Proof-Producing Synthesis of ML from Higher-Order Logic.
In International Conference on Functional Programming (ICFP), 2012.

Abstract

The higher-order logic found in proof assistants such as Coq and various HOL systems provides a convenient setting for the development and verification of pure functional programs. However, to efficiently run these programs, they must be converted (or "extracted") to functional programs in a programming language such as ML or Haskell. With current techniques, this step, which must be trusted, relates similar looking objects that have very different semantic definitions, such as the set-theoretic model of a logic and the operational semantics of a programming language.

In this paper, we show how to increase the trustworthiness of this step with an automated technique.
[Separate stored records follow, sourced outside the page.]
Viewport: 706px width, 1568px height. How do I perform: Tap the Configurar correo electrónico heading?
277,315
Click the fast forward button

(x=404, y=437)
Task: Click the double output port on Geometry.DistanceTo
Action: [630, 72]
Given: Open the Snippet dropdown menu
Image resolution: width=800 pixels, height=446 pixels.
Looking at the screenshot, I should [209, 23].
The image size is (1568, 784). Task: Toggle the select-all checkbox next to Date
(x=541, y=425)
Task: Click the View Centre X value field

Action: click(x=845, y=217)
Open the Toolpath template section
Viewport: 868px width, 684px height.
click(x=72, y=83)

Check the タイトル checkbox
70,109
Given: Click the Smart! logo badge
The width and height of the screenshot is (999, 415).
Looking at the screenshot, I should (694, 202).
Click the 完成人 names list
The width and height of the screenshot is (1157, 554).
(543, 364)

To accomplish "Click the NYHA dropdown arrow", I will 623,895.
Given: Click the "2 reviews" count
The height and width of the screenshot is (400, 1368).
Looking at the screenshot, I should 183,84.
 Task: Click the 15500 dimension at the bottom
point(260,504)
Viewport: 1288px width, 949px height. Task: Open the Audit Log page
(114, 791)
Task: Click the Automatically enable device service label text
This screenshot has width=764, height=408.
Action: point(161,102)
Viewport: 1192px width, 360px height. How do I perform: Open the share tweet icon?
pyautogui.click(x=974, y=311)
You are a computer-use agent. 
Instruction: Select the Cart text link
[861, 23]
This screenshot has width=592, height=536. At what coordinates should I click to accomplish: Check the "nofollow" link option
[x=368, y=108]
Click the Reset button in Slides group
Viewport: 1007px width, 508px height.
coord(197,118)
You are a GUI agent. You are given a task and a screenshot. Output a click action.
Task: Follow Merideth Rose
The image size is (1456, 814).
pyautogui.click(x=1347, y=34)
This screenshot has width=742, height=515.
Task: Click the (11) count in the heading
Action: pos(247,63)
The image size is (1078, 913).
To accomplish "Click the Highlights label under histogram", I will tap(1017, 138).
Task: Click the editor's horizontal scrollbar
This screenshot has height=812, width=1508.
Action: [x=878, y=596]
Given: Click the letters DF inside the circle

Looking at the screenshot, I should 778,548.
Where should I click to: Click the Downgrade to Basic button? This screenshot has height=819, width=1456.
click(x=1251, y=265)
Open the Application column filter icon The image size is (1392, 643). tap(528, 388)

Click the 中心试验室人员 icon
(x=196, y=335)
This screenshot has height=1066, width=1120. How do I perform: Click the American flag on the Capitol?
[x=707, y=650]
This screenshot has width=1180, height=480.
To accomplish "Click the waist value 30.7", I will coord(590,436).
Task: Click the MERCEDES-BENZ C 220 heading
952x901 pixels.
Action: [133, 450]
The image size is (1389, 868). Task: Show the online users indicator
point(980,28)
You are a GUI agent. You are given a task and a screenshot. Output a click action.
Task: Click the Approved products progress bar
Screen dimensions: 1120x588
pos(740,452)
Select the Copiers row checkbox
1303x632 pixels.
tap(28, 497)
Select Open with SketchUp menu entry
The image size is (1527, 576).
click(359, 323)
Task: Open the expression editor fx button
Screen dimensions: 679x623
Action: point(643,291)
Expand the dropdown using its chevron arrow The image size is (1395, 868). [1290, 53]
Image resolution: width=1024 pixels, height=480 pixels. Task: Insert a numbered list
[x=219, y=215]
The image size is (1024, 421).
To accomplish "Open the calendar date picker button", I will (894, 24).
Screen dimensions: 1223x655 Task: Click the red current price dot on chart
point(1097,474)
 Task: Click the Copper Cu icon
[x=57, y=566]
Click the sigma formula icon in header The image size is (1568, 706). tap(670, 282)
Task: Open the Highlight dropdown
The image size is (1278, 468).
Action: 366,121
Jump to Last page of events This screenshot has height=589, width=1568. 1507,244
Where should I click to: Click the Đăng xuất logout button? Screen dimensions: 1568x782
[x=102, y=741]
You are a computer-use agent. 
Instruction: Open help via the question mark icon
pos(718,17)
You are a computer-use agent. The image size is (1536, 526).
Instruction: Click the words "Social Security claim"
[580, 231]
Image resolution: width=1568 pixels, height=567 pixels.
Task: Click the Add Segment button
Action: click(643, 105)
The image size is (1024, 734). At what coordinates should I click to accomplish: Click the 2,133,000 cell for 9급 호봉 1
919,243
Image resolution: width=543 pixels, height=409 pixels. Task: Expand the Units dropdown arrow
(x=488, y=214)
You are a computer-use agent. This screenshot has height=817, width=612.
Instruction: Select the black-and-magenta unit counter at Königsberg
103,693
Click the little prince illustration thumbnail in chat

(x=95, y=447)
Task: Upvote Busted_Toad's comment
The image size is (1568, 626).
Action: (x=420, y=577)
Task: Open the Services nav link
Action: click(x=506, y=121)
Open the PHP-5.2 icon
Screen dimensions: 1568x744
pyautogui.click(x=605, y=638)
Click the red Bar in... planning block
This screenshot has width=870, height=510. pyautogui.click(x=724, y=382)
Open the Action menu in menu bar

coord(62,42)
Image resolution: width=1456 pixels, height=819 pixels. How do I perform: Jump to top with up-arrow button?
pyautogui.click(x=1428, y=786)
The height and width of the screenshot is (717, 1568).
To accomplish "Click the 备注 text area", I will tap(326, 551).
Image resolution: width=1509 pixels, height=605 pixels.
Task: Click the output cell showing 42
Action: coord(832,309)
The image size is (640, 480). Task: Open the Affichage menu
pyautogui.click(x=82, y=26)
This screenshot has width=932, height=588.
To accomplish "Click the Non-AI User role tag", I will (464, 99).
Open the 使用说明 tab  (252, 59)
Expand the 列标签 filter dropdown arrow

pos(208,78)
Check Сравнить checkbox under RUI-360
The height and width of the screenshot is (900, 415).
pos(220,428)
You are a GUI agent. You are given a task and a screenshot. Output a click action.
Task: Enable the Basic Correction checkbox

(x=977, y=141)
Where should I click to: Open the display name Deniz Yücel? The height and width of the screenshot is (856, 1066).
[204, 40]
Given a functional program expressed in higher-order logic, our technique provides the corresponding program for a functional language defined with an operational semantics, and it provides a mechanically checked theorem relating the two. This theorem can then be used to transfer verified properties of the logical function to the program.

We have implemented our technique in the HOL4 theorem prover, translating functions to a core subset of Standard ML, and have applied it to examples including functional data structures, a parser generator, cryptographic algorithms, and a garbage collector.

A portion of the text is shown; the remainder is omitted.